Kini, sandi itu kembali muncul di Indonesia. Nama Affan menjadi pemicu. Di balik tagar dan kode yang beredar, ada amarah, ada duka, sekaligus ada pesan: bahwa masyarakat tak lagi bisa menutup mata terhadap kekerasan yang menelan nyawa warga sipil.

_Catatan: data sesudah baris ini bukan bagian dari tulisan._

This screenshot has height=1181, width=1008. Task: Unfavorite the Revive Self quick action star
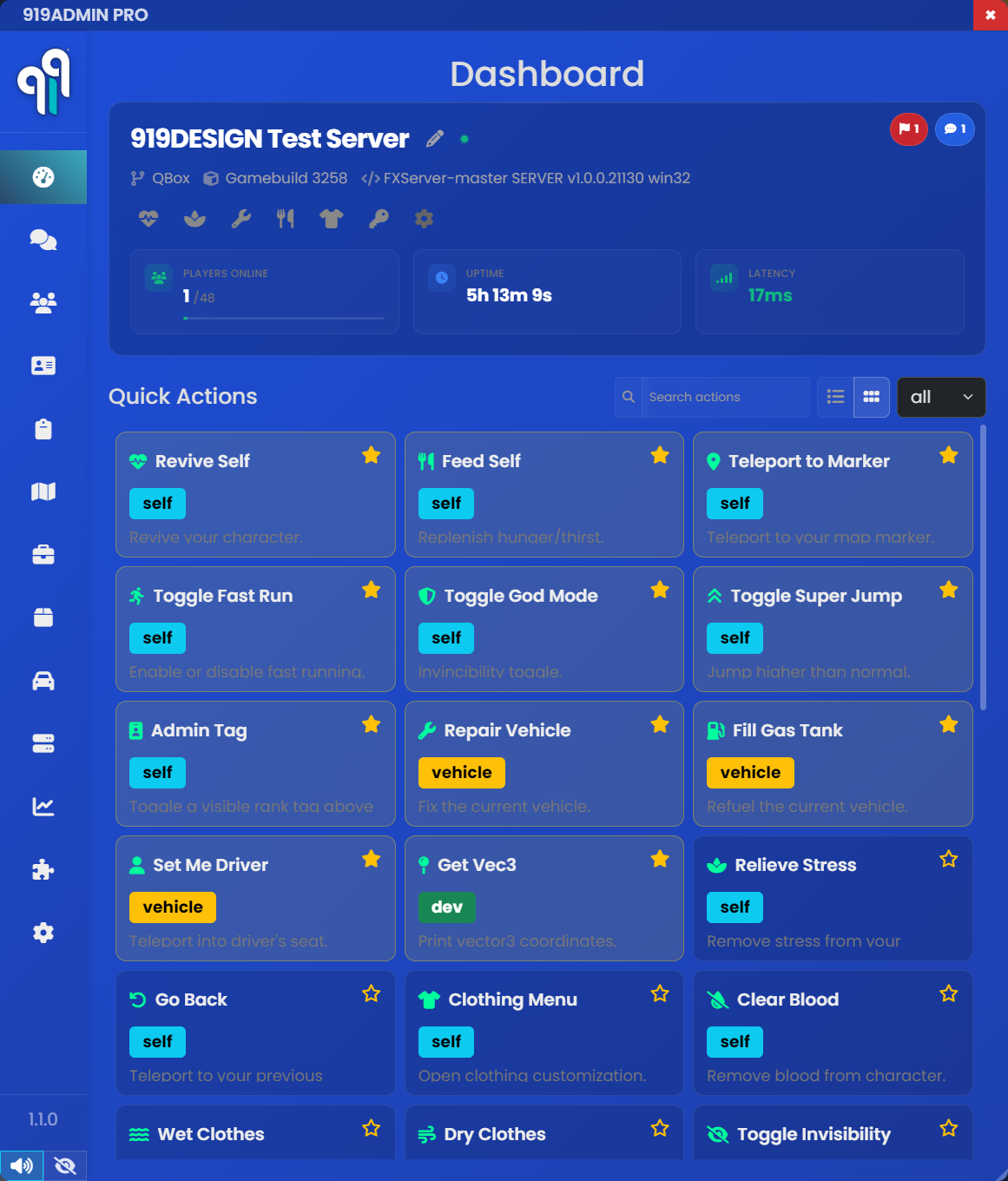[x=372, y=454]
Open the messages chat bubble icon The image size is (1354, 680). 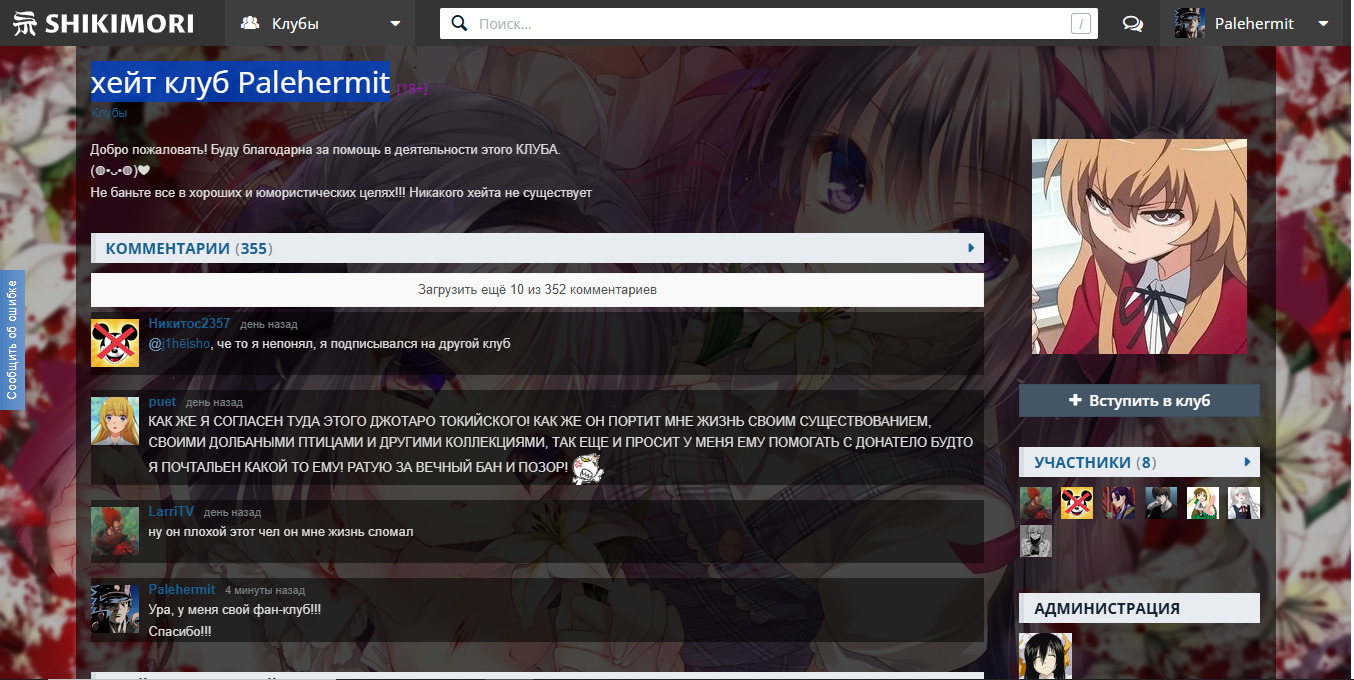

Aksi yang awalnya berlangsung damai di depan kompleks parlemen berubah jadi bentrokan di berbagai titik: Penjernihan, Pejompongan, Palmerah. Polisi menembakkan gas air mata, massa melawan dengan batu. Dan di antara kekacauan itu, seorang anak muda yang hanya ingin pulang setelah seharian bekerja keras sebagai ojol kehilangan nyawanya.

Di kontrakan sempit di Jalan Tayu, Menteng, keluarga Affan menunggu dengan pilu. Mereka kehilangan tulang punggung, sementara ribuan warganet menggemakan kembali simbol perlawanan global itu: 1312.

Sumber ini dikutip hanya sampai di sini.